4 Seharusnya Bukan Kamu

Rasanya malas bagi Bryan untuk melangkahkan kakinya keluar kelas. Jam pelajaran baru usai dan jam makan siang sudah datang satu jam yang lalu. Harusnya Bryan langsung pulang karena ada janji makan siang dengan Ayahnya. Hanya tinggal tiga siswa yang masih membereskan meja dan segera beranjak pulang. Tapi Bryan masih belum bergerak dari tempat duduknya.

Indira, gadis yang selalu menempel pada Bryan lalu bangkit dari kursi dan menarik lembut lengan Bryan.

"Ayo kita pulang, kamu gak ada eskul kan hari ini?" ujarnya dengan nada manja. Bryan menggeleng malas dan mengikuti Dira. Bryan bangkit dari kursi dengan malas lalu membereskan bukunya. Arya, sahabatnya lalu masuk kelas dan tersenyum melihat Bryan dan Indira yang masih bergelayut di lengan Bryan.

"Harusnya lo pulang cepat, bukannya udah telat janji lo," ujar Arya sampai di depan meja Bryan.

"Janji apa? Kamu ada janji Bry?" sahut Indira cepat. Bryan hanya mengangguk pelan. Bryan, Indira dan Arya kemudian berjalan keluar kelas bersama. Di parkiran supir Arya sudah menunggu mereka. Arya duduk di depan sementara Bryan dan Indira di belakang. Tangan Indira tetap bergelayutan di lengan Bryan.

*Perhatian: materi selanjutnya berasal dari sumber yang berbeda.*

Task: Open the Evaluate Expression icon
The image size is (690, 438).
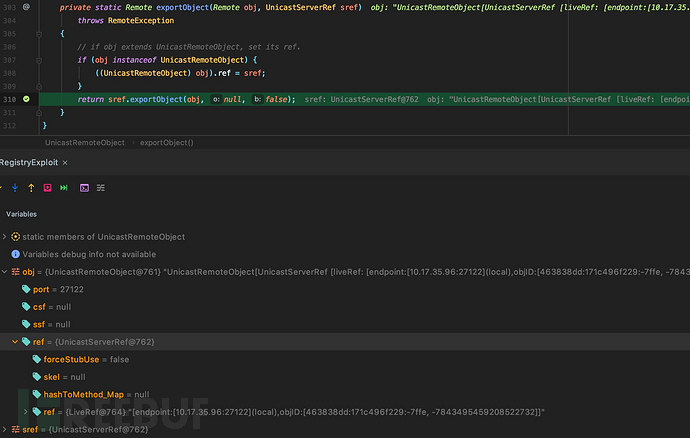Action: pos(84,187)
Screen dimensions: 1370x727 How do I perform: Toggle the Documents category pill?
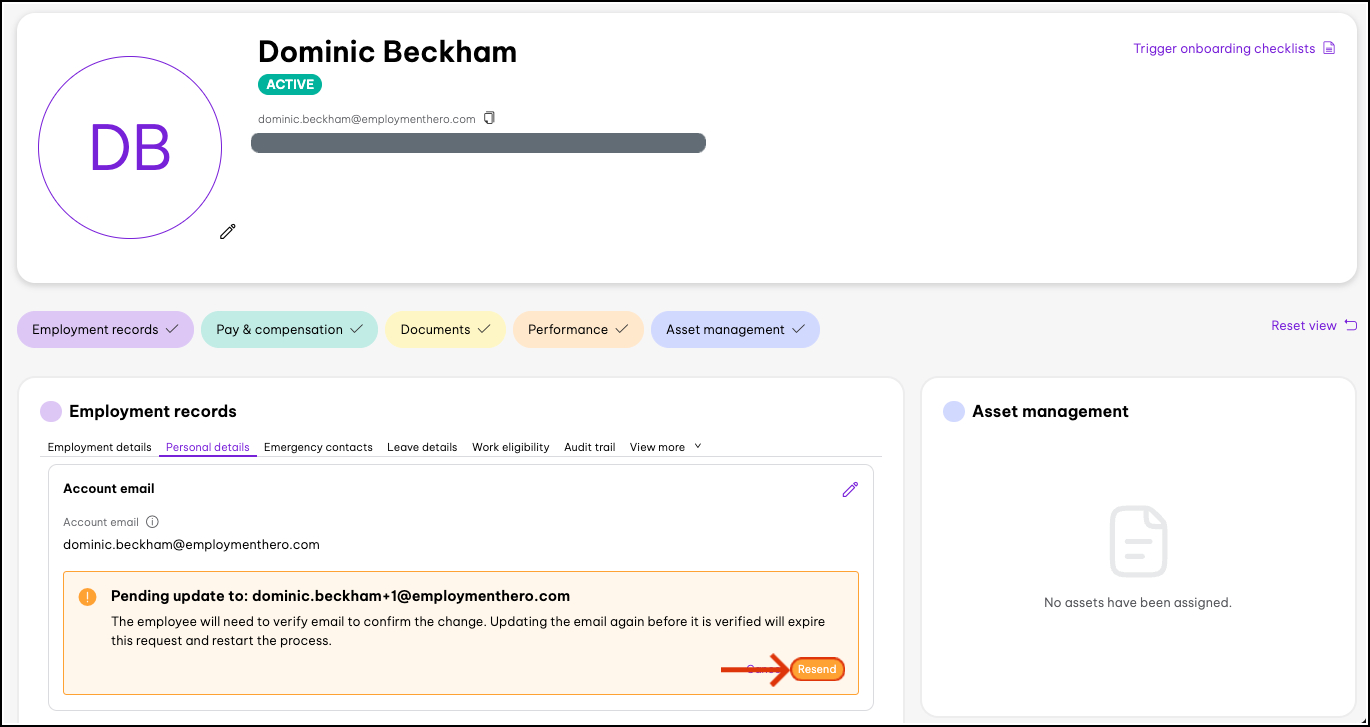click(x=445, y=329)
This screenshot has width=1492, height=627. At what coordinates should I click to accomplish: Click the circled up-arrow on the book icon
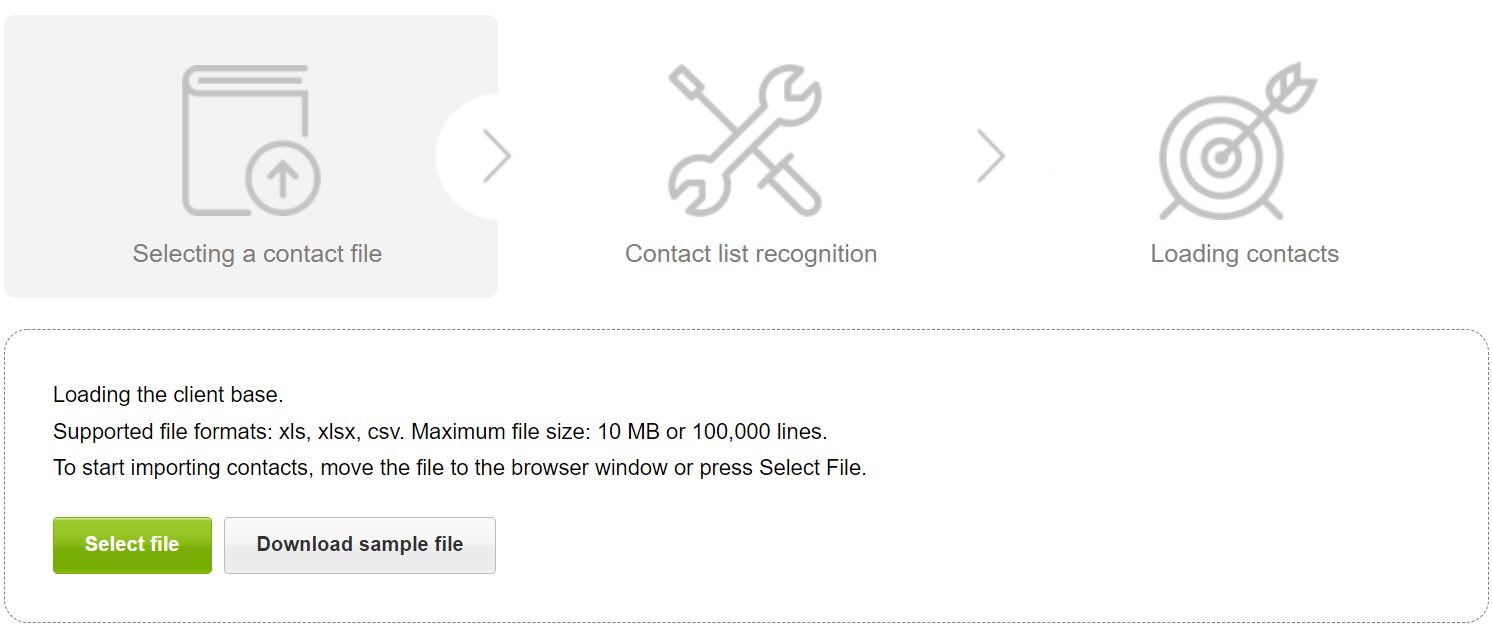point(283,180)
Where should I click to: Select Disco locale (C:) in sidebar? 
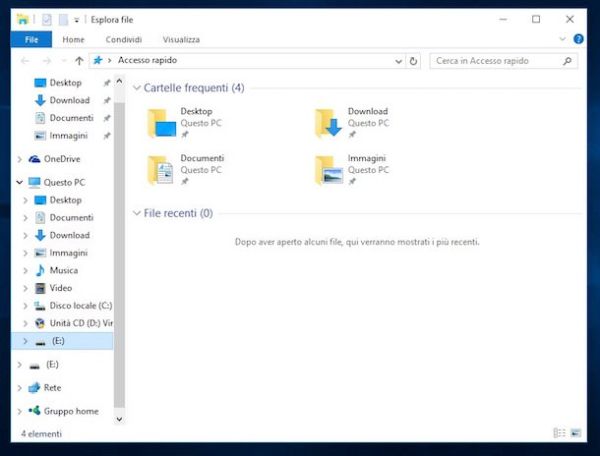80,305
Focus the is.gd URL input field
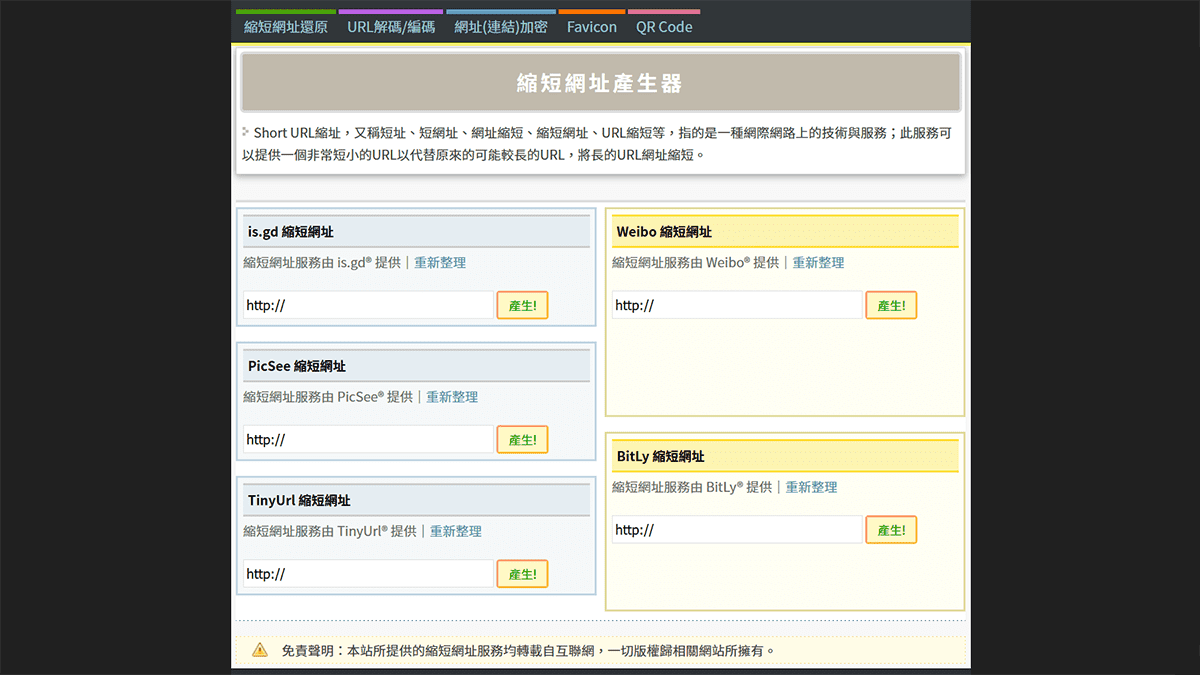The height and width of the screenshot is (675, 1200). [x=368, y=305]
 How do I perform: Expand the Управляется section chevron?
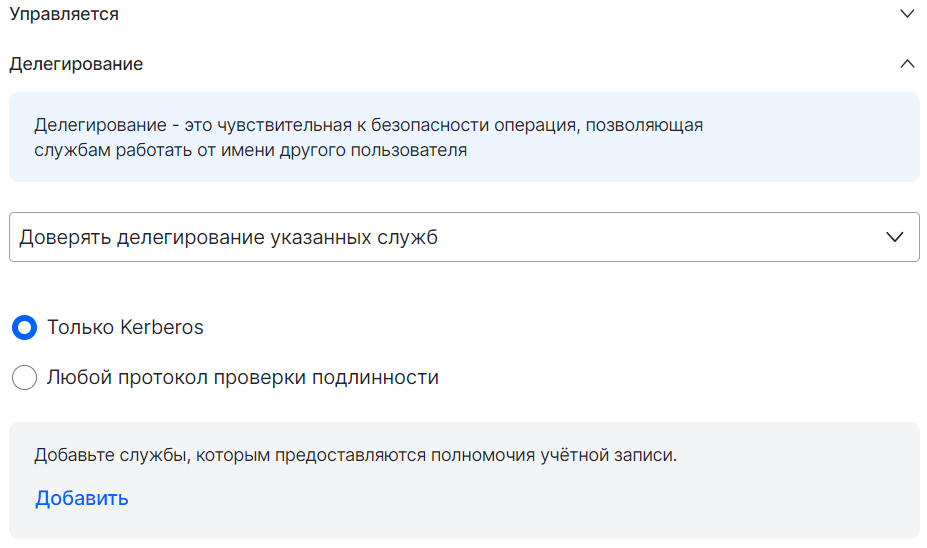(907, 14)
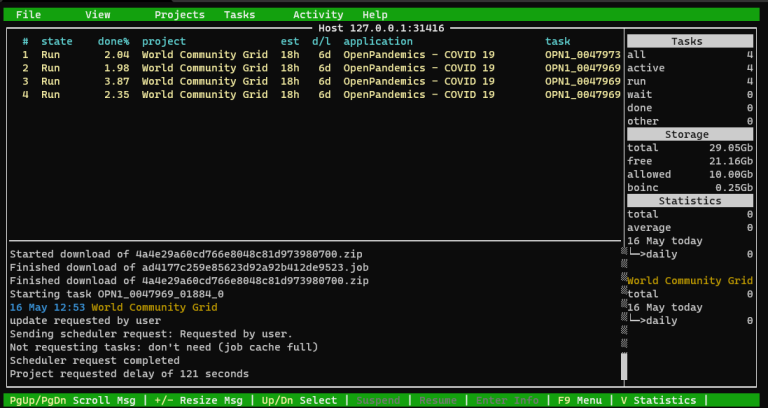Click the +/- Resize Msg hint

click(x=196, y=400)
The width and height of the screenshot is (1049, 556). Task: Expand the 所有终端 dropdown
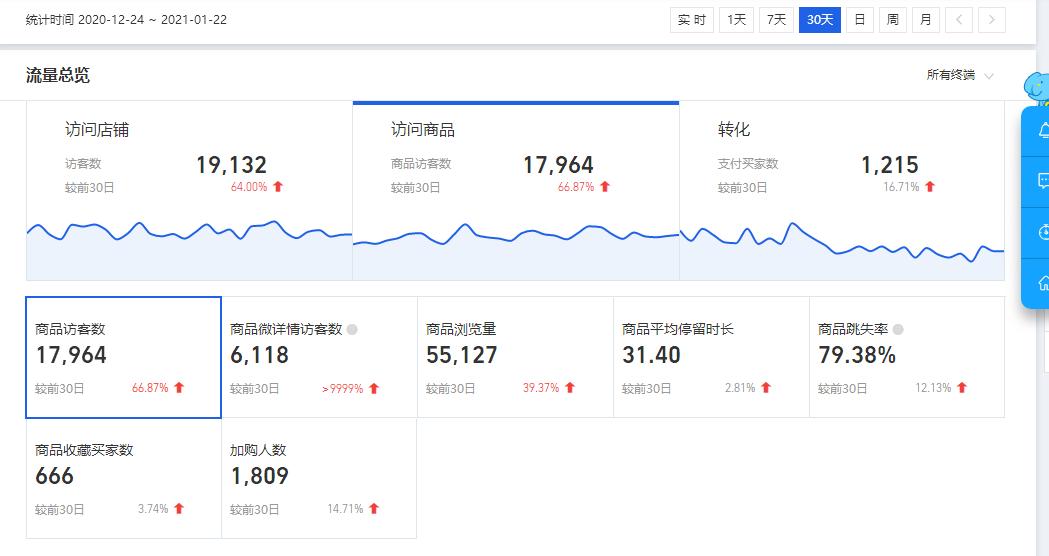tap(960, 75)
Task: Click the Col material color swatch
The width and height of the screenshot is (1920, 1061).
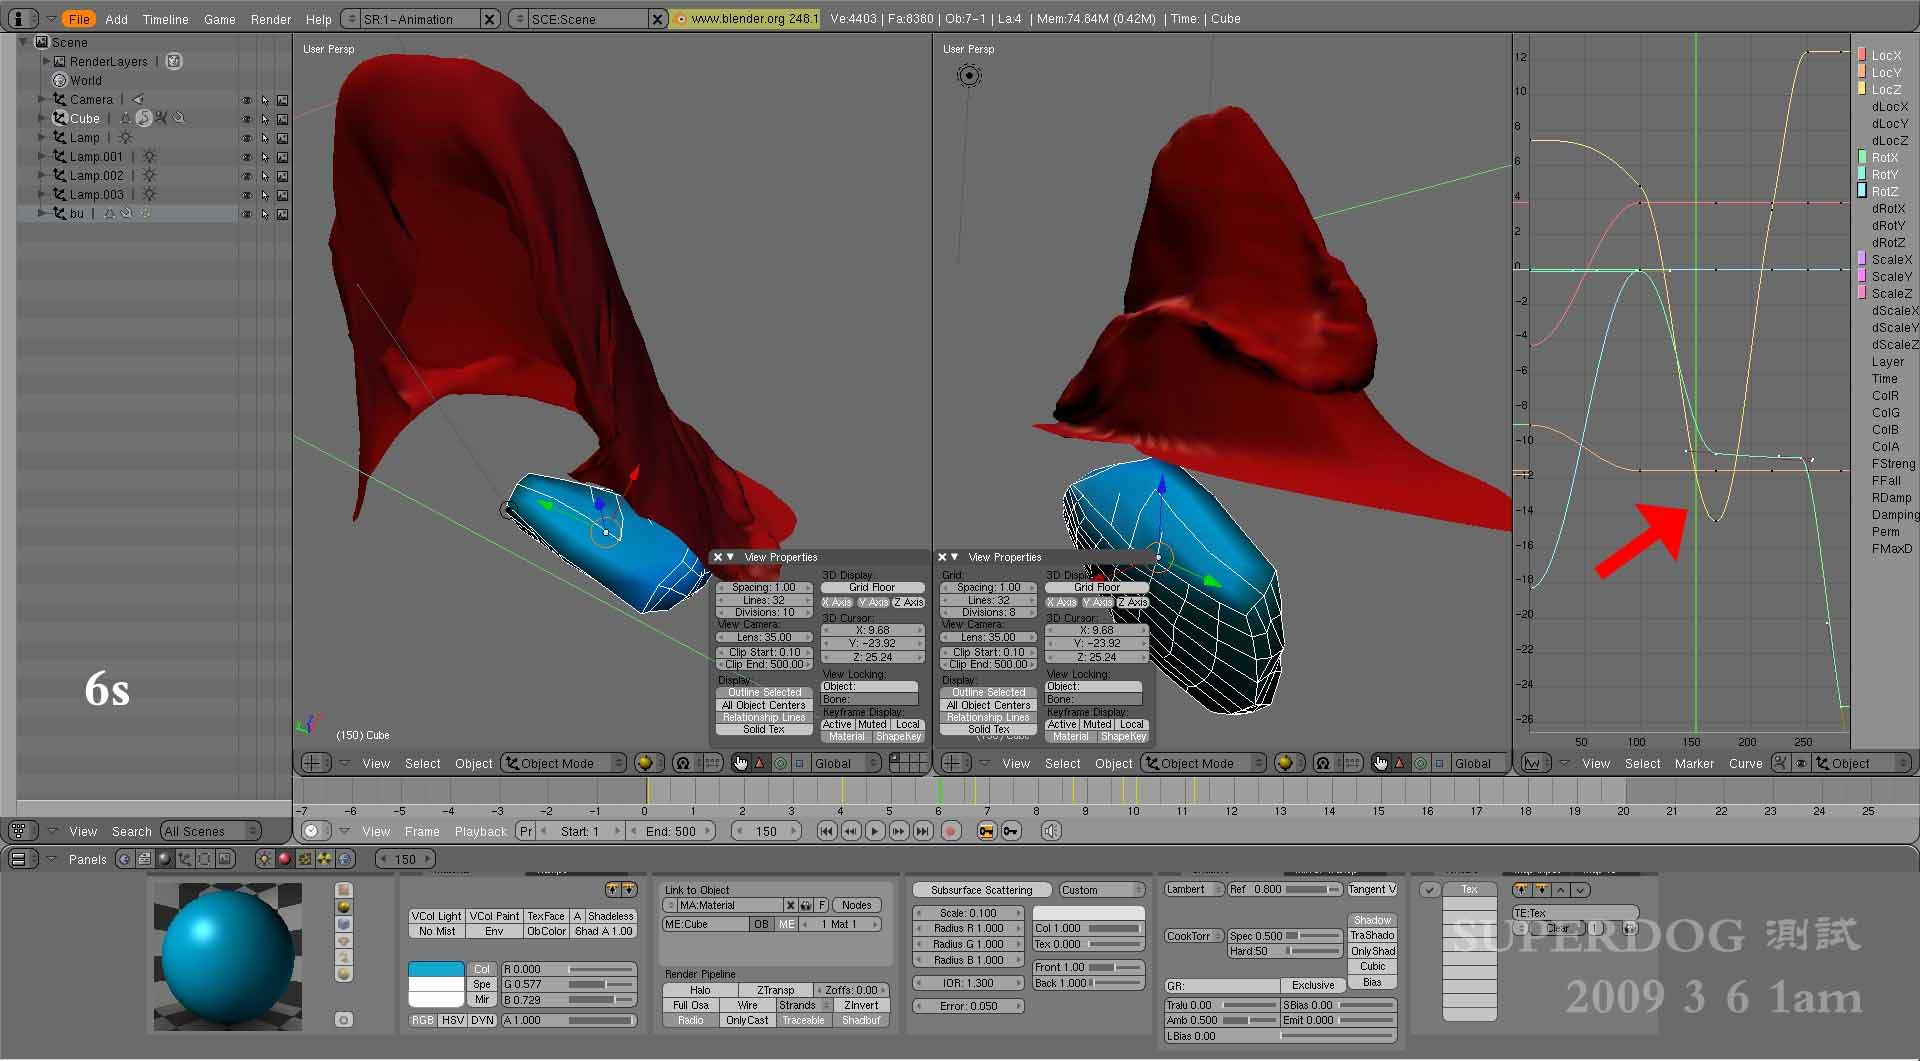Action: 436,969
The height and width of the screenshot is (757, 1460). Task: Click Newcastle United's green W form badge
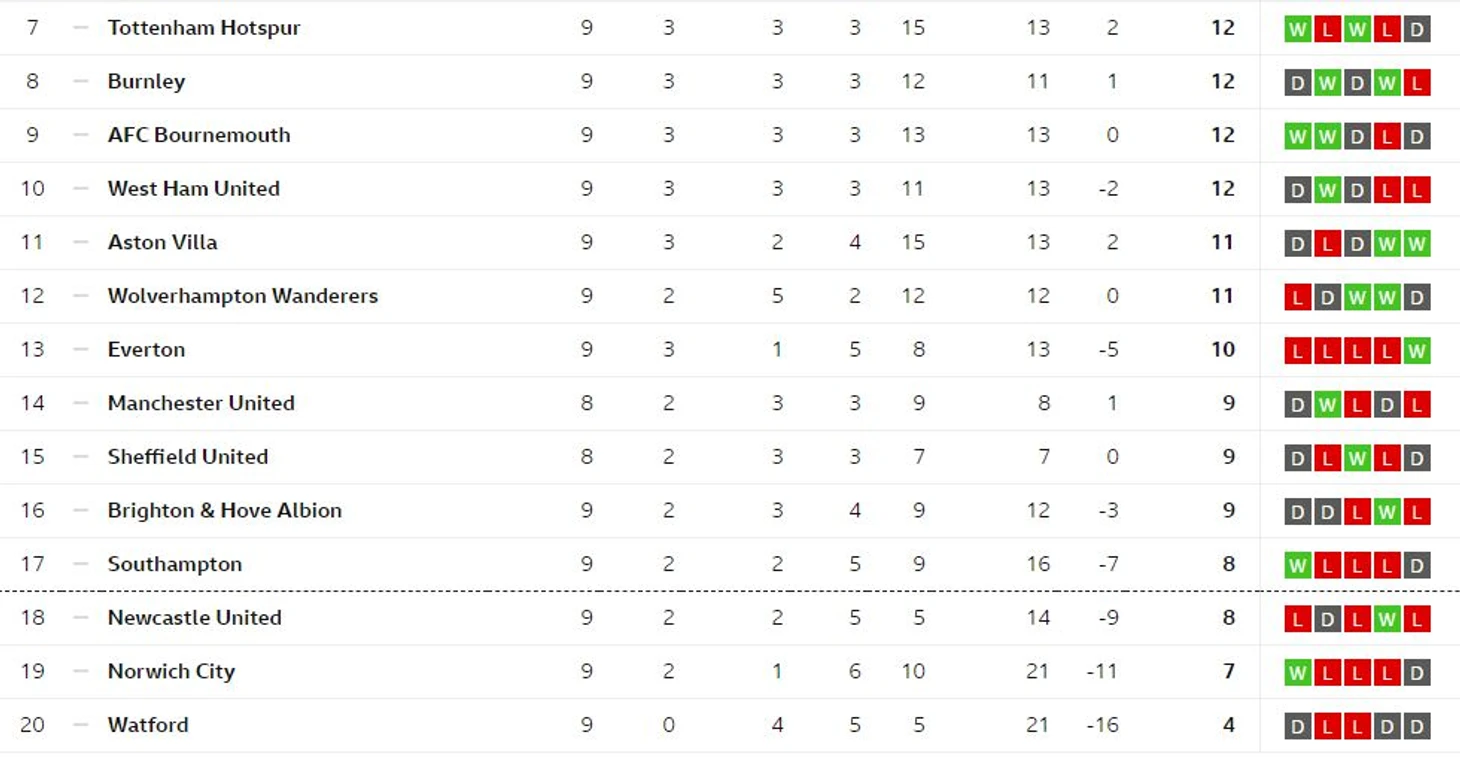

Arya sudah biasa melihatnya, dia tau bahwa Indira menyukai Bryan sejak lama. Dia juga tau bahwa Bryan tidak merasakan hal yang sama, tapi ia membiarkan Indira bersikap seperti itu karena ia tidak ingin merusak persahabatan mereka.

Arya pun mengantar Bryan lebih dulu, sebelum mengantar Indira.

"Nanti gua telp," sahut Arya setelah Bryan turun. Bryan hanya mengangguk pelan. Indira ikut melambaikan tangan sambil tersenyum.

"Bryan ada janji ama siapa?" ujar Indira seraya memajukan tubuhnya ke arah depan.

"Oh janji makan sama Daddy-nya," jawab Arya singkat. Indira membulatkan bibirnya sambil mengangguk.

"Lo mau temenin gue makan gak, kita ke mall yuk." Arya menoleh sejenak ke belakang.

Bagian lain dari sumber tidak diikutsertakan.